[Data shown — start]

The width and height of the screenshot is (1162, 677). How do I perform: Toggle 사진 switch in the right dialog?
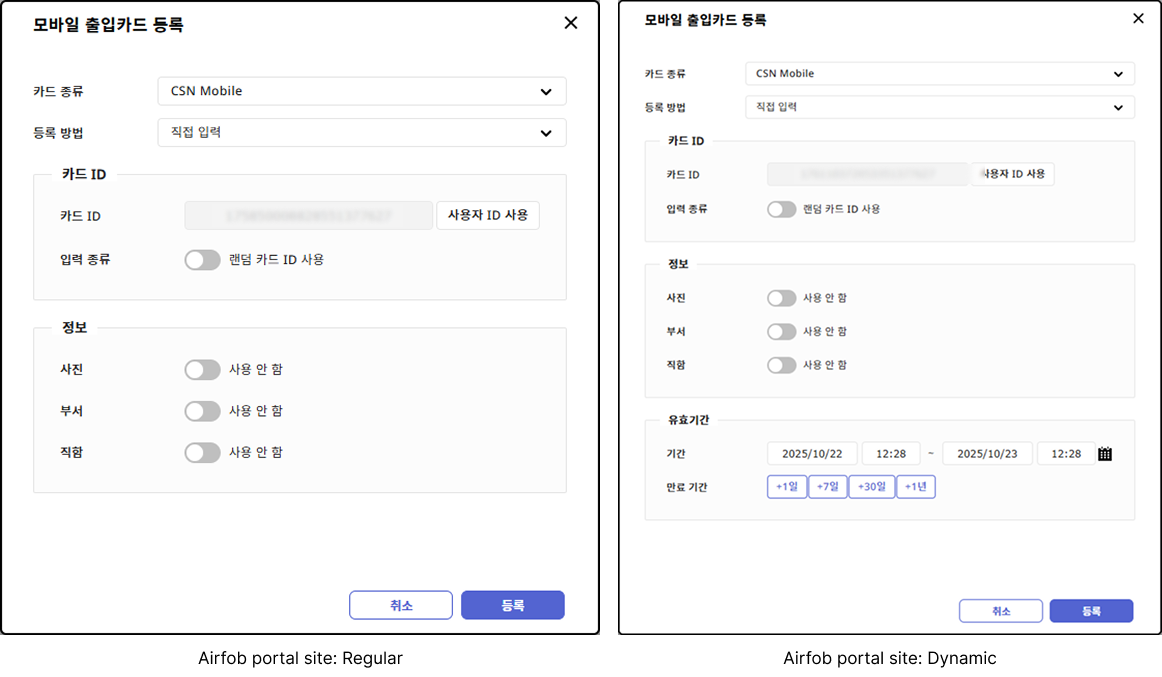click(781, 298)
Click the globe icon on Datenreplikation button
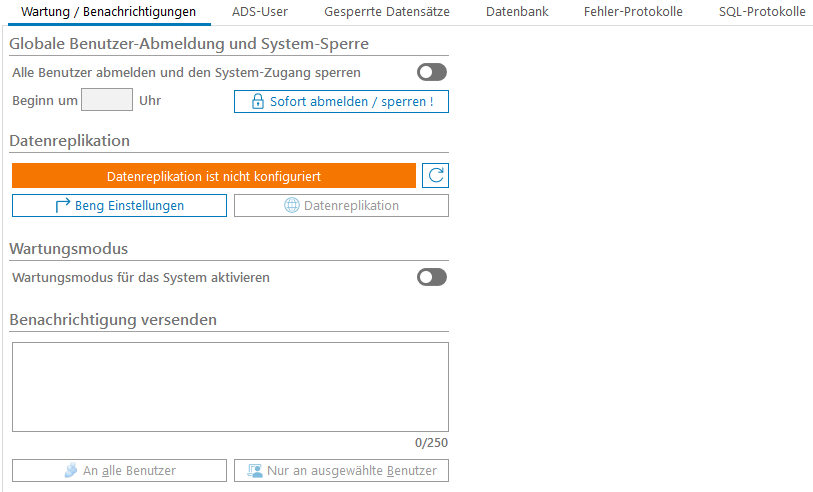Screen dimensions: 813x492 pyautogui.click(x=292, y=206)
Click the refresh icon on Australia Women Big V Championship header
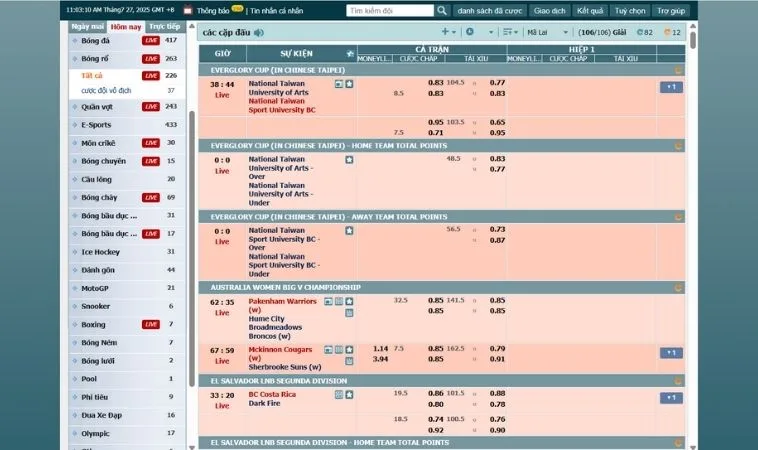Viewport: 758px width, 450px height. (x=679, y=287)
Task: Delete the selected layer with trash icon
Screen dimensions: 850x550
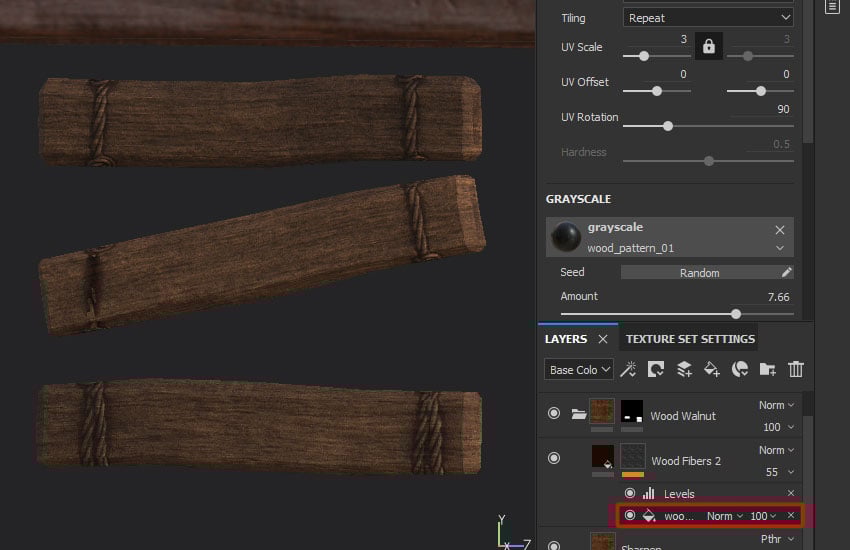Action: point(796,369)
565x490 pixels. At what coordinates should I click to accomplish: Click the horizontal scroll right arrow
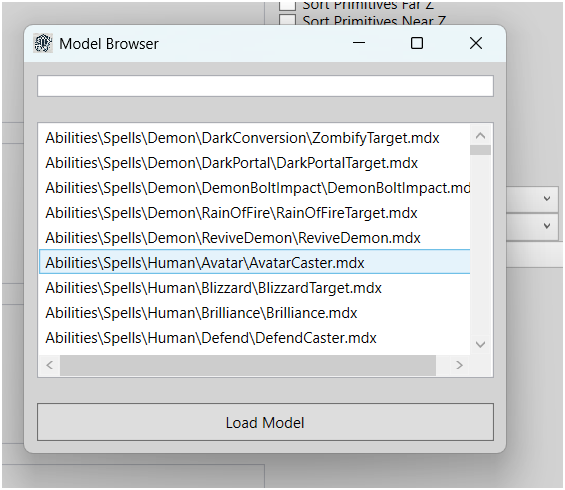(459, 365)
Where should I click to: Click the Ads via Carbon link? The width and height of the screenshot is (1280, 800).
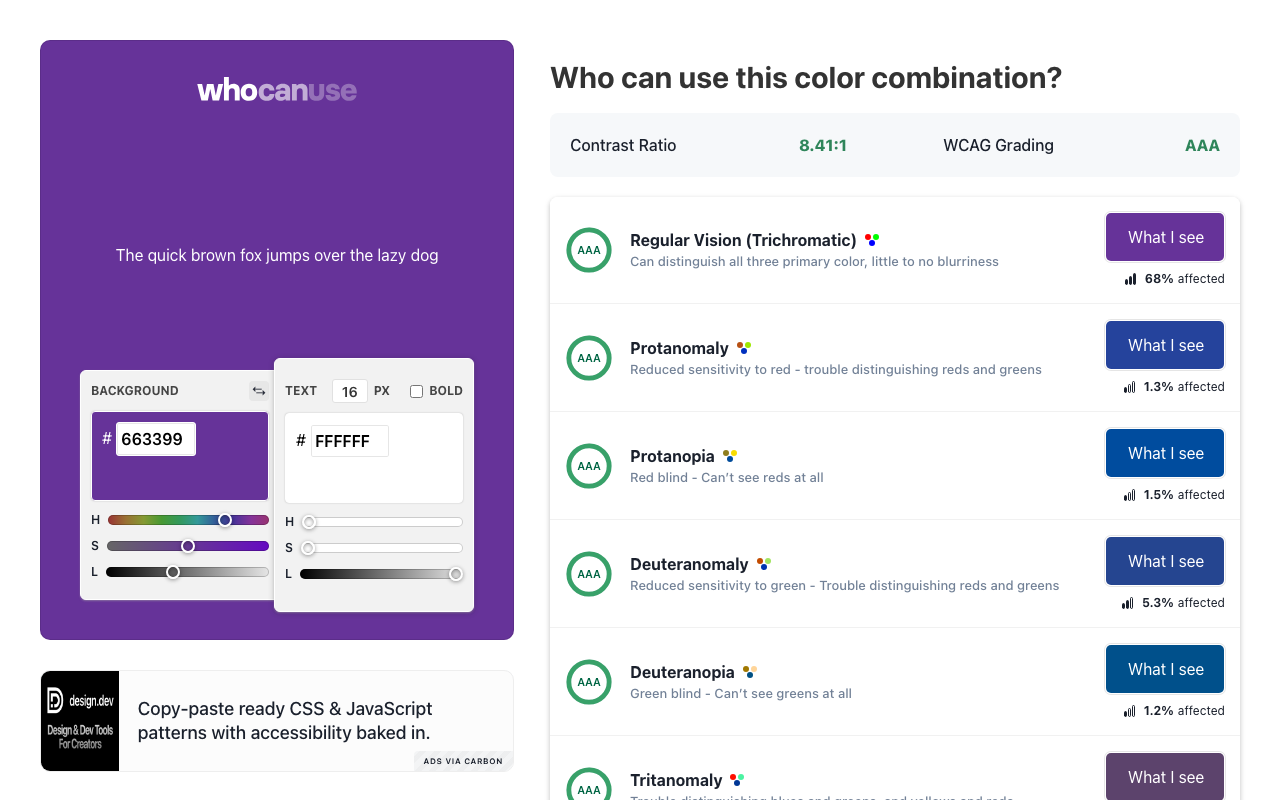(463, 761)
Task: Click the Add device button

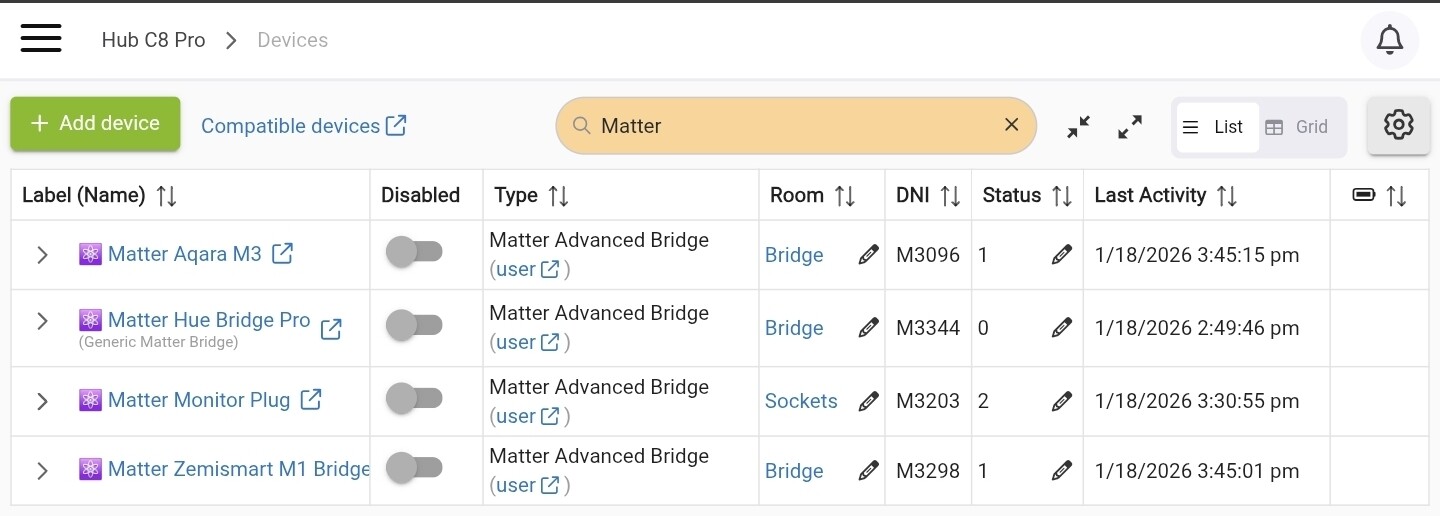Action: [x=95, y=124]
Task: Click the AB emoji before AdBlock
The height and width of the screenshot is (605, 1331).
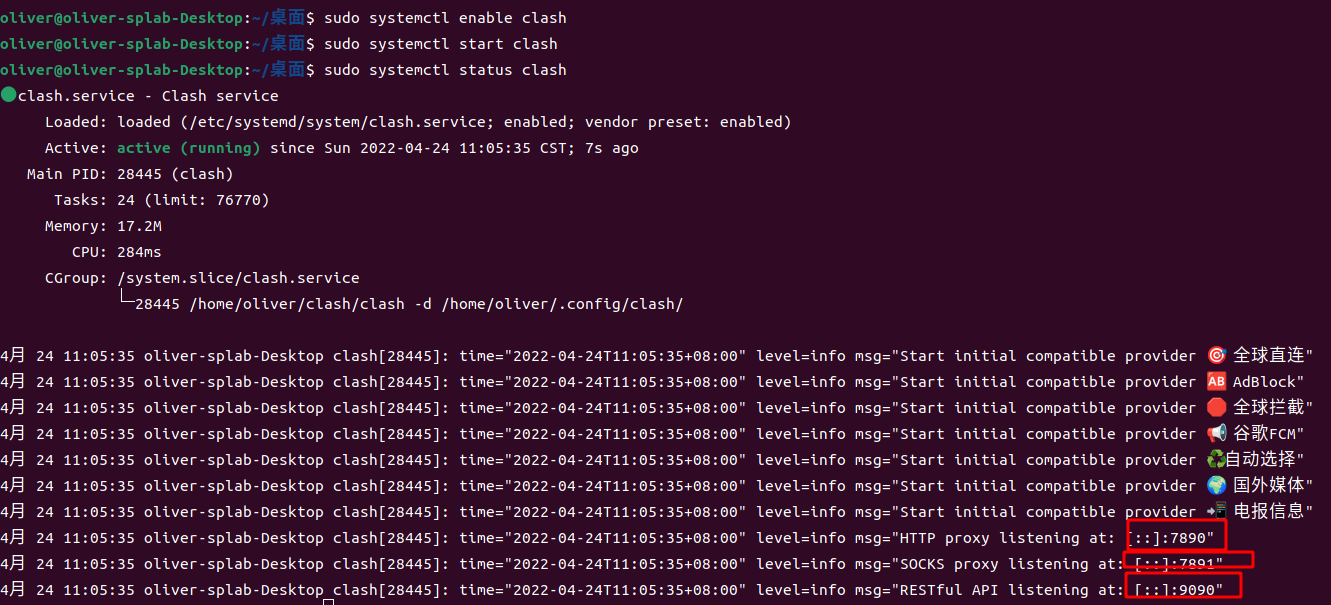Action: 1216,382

[Data shown — finish]

Write out verbatim the lines from the one containing "565x490 pixels. At" through the last line of the listing above, and no other lines; omit pictures.

565x490 pixels. At what coordinates should I click to accomplish: Click the horizontal scroll right arrow
(459, 365)
Where should I click to: Click the Ads via Carbon link? The width and height of the screenshot is (1280, 800).
(463, 761)
Task: Click the Add device button

Action: [x=95, y=124]
Task: Click the AB emoji before AdBlock
The height and width of the screenshot is (605, 1331).
Action: 1216,382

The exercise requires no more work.